Ein Beitrag von Hartmut Krug |
    Eine wortlose halbe Stunde ist bis zu dieser Szene vergangen. In dieser Zeit hat Regisseur Thomas Ostermeier rund um den von Woyzecks Kumpel Andres betriebenen Imbisswagen viel Atmosphäre inszeniert: mit Vogelgezwitscher und Hubschrauberlärm, mit westlichem Imbissbesitzer und osteuropäischem Mädchen. Gegen diesen atmosphärischen Hyperrealismus wirkt die so ausufernd wie dilettantisch inszenierte Gruppenprügelszene unfreiwillig komisch. Unverständlich, warum Ostermeier sich nicht künstlerische Hilfe bei seiner Codirektorin, der Choreographin Sasha Waltz, geholt hat. An der Schaubühne existieren augenscheinlich Tanz und Schauspiel ohne jeden Berührungspunkt nebeneinander her.

    Die brachiale Gewalt, mit der Ostermeier Büchners Fragment ins heutige Ostdeutschland verfrachtet, kümmert sich in keiner Szene um die innere Begründung von Verhalten und Haltungen der Figuren. Und sie zieht die bei Büchner fragmentierten, ständig den Ort wechselnden Szenen zu einem durchgehenden Geschehen in der Betonkuhle zusammen. An die Stelle von Gebrochenheit und Wahrnehmungsdiffusität tritt eine derbe Plakativität des Spiels.

    In einem szenisch auftrumpfenden Behauptungstheater, dem jede innere und manchmal auch die äußere Deutlichkeit fehlt. Warum das von einem Kleinwüchsigen gespielte Kind zugleich Mitglied der Gang sein muss, bleibt unklar. Auch, warum der Doktor seine medizinischen Demonstrationen hier im Freien zeigt. Vor einer Männerhorde, die immer mal wieder zu dröhnendem Beat eine Rap- oder Rocknummer abliefert.
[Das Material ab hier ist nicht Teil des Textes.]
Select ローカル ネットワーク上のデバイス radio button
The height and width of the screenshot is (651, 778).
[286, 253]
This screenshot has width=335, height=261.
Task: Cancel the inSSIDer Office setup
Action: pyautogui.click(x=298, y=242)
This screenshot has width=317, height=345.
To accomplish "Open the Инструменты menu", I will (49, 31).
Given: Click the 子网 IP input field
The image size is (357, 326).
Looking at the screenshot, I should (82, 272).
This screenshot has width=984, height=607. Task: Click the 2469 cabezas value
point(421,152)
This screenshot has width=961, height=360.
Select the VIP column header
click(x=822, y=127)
Und dass ein Mann, der im hellen Anzug und mit viel Goldschmuck wie ein Wiener Zuhälter daherkommt, als Hauptmann angeredet wird, ist sicher nur der Tatsache geschuldet, dass Dramaturg Marius von Maienburg sich allein an die äußere szenische Erscheinungsweise, nicht aber an die innere und sprachliche Struktur von Büchners Stück herantraute.

    So kommt es, dass scheinbar realistische Underdogs von heute ganz merkwürdig fremd klingende Texte sprechen. Die sind von Büchner und haben mit ihnen nichts zu tun.
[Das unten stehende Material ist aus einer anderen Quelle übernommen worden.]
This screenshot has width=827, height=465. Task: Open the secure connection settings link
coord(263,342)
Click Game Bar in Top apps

    Besonders skurril wird es, wenn der so genannte Hauptmann sich Woyzeck zuwendet, nachdem er im Stringtanga in der trüben Pfützenbrühe geplantscht hat. Woyzeck muss ihm beim philosophierenden Gespräch zwischen den Beinen herumkriechen, um ihm die Schenkel und Pobacken zu rasieren.

    Alles in dieser Inszenierung ist derb. Büchners Jahrmarktsszene wird zum Grillabend mit Filmvorführung. Statt des klugen Pferdes gibt es eine tote Katze. Deren ausgeweidete Innereien legt der Doktor auf den Grill, während Marie einen Bauchtanz vorführt. Christina Geiße ist eine kräftig-resolute Marie, die in dieser von Männerritualen und Hackordnungen bestimmten Welt ihr kleines bisschen Befriedigung zu finden sucht. Weshalb sie auch gerührt selbst das Märchen vom einsamen Kind spricht. Eine Großmutter gibt es nicht. Woyzeck tötet schließlich Marie in einer wahren sexuellen Gewaltorgie. Während der Beat dröhnt, sticht er mit heftigen Beischlafbewegungen in wechselnden Stellungen unentwegt in den Körper der Frau.

    Bei ihrem nunmehr bereits dritten Versuch mit Büchners "Woyzeck", nach Michael Königs Inszenierung von 1981 und Michael Simons Bildern aus dem Inneren von Woyzeck mit 2 Schauspielern und einem 17köpfigen Jungmännerchor im Jahr 1997, ist die Schaubühne erneut gescheitert. Diesmal auf besonders eklatante Weise. Verstand es Thomas Ostermeier bei Ibsens "Nora" noch, eine alte Geschichte auch psychologisch und emotional in unsere Zeit zu übertragen, ist ihm das bei Büchner auf völlig misslungen. Ostermeiers Woyzeck ist ein inszenatorisches und dramaturgisches Debakel.